Spectroscopic profiling of biological samples is an integral part of metabolically driven top-down systems biology and can be used for identifying biomarkers of toxicity and disease. However, optimal biomarker information recovery and resonance assignment still pose significant challenges in NMR-based complex mixture analysis. The reduced signal overlap as achieved when projecting two-dimensional (2D) J-resolved (JRES) NMR spectra can be exploited to mitigate this problem and, here, full-resolution (1)H JRES projections have been evaluated as a tool for metabolic screening and biomarker identification.

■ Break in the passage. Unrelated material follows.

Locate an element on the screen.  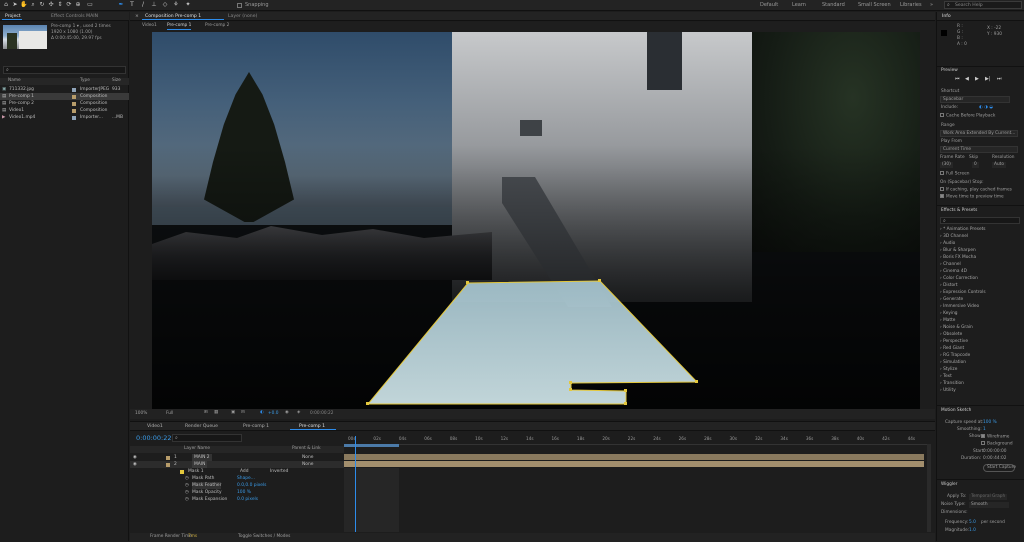
wireframe-checkbox: Wireframe is located at coordinates (995, 438).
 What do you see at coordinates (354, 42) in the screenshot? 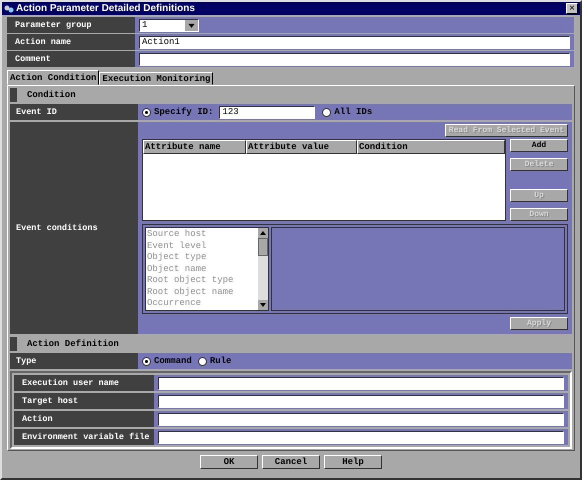
I see `text-field: Action1` at bounding box center [354, 42].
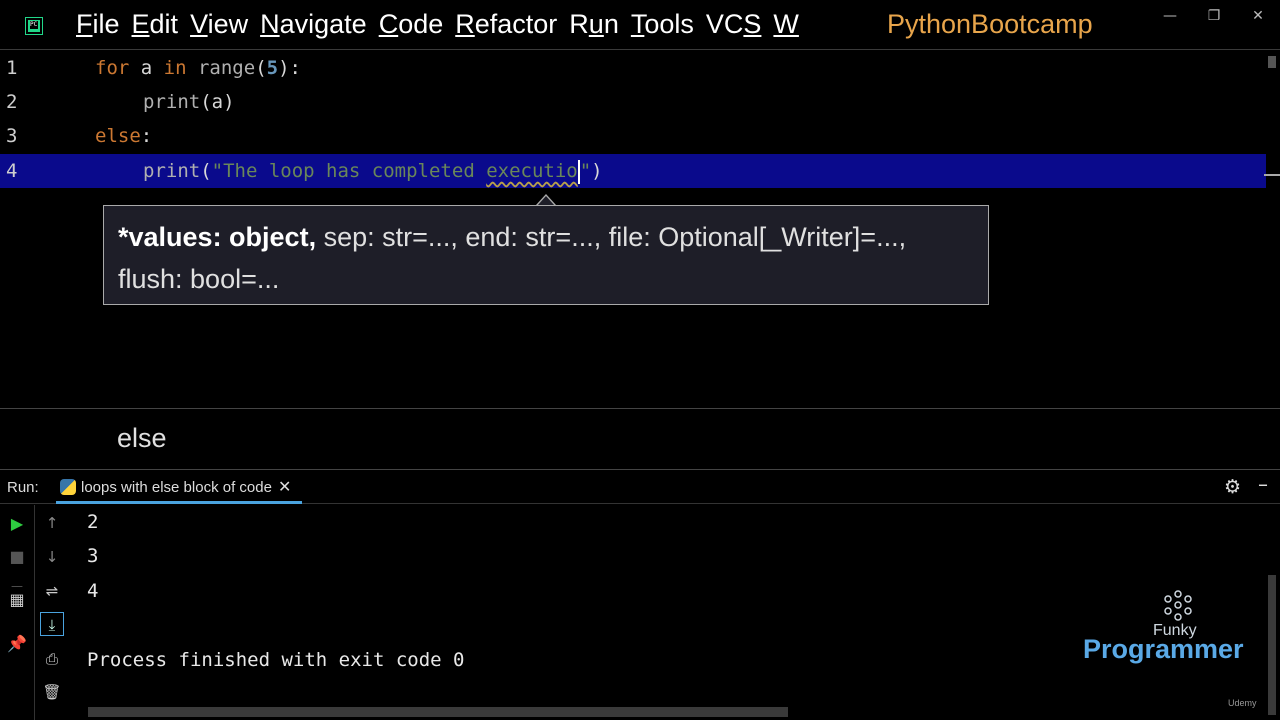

We show that the recoverable information content in JRES projections is intrinsically different from that in the conventional one-dimensional (1D) and Carr-Purcell-Meiboom-Gill (CPMG) spectra, because of the combined result of reduction of the over-representation of highly split multiplet peaks and relaxation editing. Principal component and correlation analyses of full-resolution JRES spectral data demonstrated that peak alignment is necessary. The application of statistical total correlation spectroscopy (STOCSY) to JRES projections improved the identification of previously overlapped small molecule resonances in JRES (1)H NMR spectra, compared to conventional 1D and CPMG spectra. These approaches are demonstrated using a galactosamine-induced hepatotoxicity study in rats and show that JRES projections have a useful and complementary role to standard one-dimensional experiments in complex mixture analysis for improved biomarker identification.